REQUIREMENTS
Please rewrite the items below, replacing every "Instruction" with "Command" and leaving everything else unchanged. Omit the pictures from your version.

== DATA FOR THIS EXERCISE

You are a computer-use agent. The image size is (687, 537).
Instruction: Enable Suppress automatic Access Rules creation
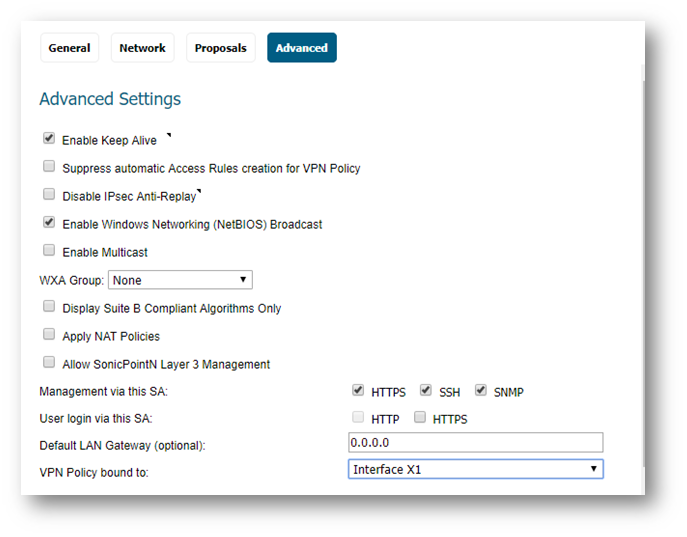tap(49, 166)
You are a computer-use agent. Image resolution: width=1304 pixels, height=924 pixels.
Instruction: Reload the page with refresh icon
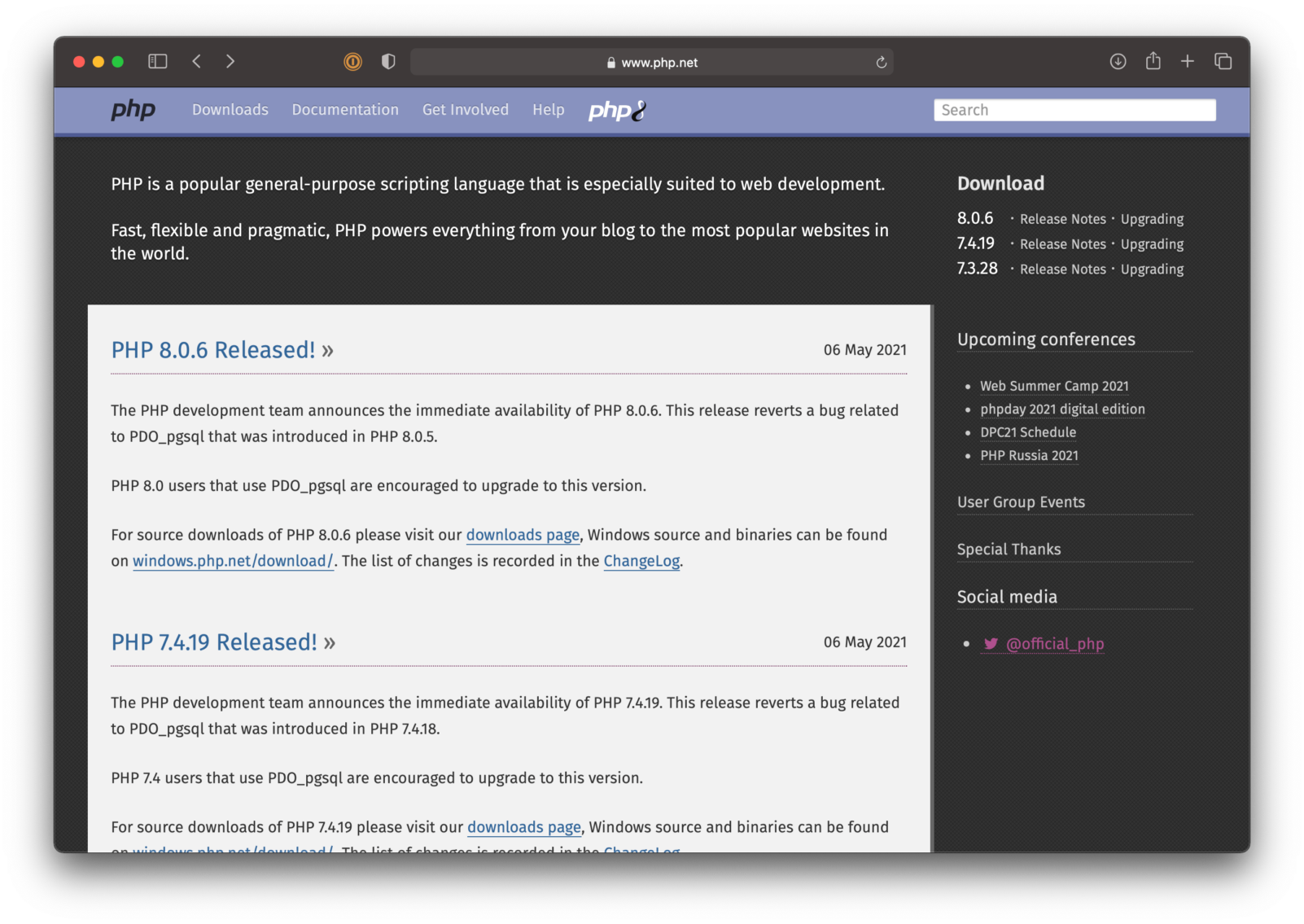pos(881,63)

====

ANSWER TO THE EXERCISE
You are a computer-use agent. The image size is (687, 537).
Command: Enable Suppress automatic Access Rules creation
tap(49, 166)
You are a computer-use agent. Image resolution: width=1304 pixels, height=924 pixels.
Command: Reload the page with refresh icon
pos(881,63)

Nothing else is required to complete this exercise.